News Corp.’s publishing spinoff began trading today at a market value of about $9.1 billion, one-seventh the size of the entertainment side of the media empire, underscoring the business’s growth challenges.
The “when-issued” trading will set stock prices and values for the two companies when they officially split on June 28. The publishing company’s Class A shares, trading under the ticker NWSAV, rose 3.4 percent to $15.80 at the close in New York, compared with the opening price. The entertainment Class A stock, FOXAV, gained less than a percent to $28.35, compared with the opening price.
News Corp.’s television and movie company, which will be renamed 21st Century Fox after the split, is worth about $65 billion. News Corp. Chief Executive Officer Rupert Murdoch agreed to the breakup last year after investors pressured him to unshackle the two entities.
“People are going to be making the decision about whether they keep both, or shed one and keep the other,” said Evan Lucas, a Melbourne-based markets strategist at trading-services provider IG Markets Ltd. “There will be lots of volatility in the trading until the official split takes place at the end of next week.”
Investors get one share in the publisher, which will keep the News Corp. moniker, for every four they already held in the old company, which will be renamed after the split formally takes place next week. Shareholders backed the spinoff at a meeting last week.
Based on today’s trading, the print business will be the biggest U.S. newspaper publisher by market capitalization, compared with $5.5 billion for Gannett Co., $3.6 billion for Washington Post Co. and $1.6 billion for New York Times Co.
The new publishing company includes the Wall Street Journal, the New York Post, Australia’s biggest newspaper publisher, and the Times and Sun in the U.K., as well as a half share of Australia’s largest pay-television operator, Foxtel.
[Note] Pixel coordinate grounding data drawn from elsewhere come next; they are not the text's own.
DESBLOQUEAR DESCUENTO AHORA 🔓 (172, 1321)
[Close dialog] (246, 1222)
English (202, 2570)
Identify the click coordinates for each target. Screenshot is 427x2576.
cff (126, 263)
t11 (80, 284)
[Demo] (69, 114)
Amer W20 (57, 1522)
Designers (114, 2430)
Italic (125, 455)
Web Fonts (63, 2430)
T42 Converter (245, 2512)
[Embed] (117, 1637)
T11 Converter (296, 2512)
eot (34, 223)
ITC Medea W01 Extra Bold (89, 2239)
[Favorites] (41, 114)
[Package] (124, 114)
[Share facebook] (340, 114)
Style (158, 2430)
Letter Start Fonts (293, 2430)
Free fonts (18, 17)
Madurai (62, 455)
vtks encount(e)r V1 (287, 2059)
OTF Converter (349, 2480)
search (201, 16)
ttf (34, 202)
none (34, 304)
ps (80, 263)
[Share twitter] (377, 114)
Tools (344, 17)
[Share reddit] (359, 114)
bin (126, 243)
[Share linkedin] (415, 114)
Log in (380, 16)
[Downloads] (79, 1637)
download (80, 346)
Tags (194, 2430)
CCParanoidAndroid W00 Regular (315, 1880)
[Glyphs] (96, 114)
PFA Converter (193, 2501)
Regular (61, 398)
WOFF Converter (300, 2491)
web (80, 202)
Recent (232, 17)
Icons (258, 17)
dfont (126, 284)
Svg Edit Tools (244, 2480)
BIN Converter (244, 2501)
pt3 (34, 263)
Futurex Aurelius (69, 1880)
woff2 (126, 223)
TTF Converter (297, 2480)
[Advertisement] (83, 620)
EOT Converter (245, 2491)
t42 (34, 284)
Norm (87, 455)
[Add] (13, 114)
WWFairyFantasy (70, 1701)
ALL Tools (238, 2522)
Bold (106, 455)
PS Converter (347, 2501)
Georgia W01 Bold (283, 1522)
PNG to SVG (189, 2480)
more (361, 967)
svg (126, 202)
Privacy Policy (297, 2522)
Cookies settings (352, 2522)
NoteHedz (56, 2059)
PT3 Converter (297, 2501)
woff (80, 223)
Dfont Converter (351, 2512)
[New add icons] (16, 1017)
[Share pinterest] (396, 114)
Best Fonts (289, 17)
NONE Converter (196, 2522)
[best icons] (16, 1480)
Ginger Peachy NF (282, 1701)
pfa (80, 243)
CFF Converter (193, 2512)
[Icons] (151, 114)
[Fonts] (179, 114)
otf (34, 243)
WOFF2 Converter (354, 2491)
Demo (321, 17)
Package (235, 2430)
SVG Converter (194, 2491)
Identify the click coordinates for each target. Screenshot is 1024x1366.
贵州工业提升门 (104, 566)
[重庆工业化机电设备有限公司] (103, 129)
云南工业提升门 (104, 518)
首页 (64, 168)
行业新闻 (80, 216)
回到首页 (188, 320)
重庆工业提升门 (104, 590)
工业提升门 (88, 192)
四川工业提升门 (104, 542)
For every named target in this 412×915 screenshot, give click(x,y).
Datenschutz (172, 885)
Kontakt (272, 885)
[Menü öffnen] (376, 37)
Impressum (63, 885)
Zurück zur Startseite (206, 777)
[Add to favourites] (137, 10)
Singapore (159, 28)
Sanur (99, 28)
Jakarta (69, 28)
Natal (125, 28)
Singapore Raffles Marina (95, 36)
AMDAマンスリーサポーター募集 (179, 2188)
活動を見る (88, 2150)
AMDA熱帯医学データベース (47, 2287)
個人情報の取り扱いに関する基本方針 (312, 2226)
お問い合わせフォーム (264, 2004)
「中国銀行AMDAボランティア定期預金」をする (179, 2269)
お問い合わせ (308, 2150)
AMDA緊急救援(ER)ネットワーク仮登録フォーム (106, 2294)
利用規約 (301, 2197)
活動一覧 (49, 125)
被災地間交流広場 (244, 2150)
HarperCollins book publishers and Amplify, a digital-education business led by former New York City schools chancellor Joel Klein, round out the portfolio of the new News Corp.
The company said last month it will write down the value of its publishing business by as much as $1.4 billion, blaming slowing cash flow from its Australian and U.S. newspapers.
Robert Thomson will be chief executive officer of the publishing group, with Murdoch serving as chairman. It will start off with $2.6 billion in cash and approval to buy back $500 million worth of stock after the split.
Murdoch will be chairman and CEO of 21st Century Fox and his sons James and Lachlan will be on the board of both companies.
News Corp. competes with Bloomberg News parent Bloomberg LP in providing financial news and information.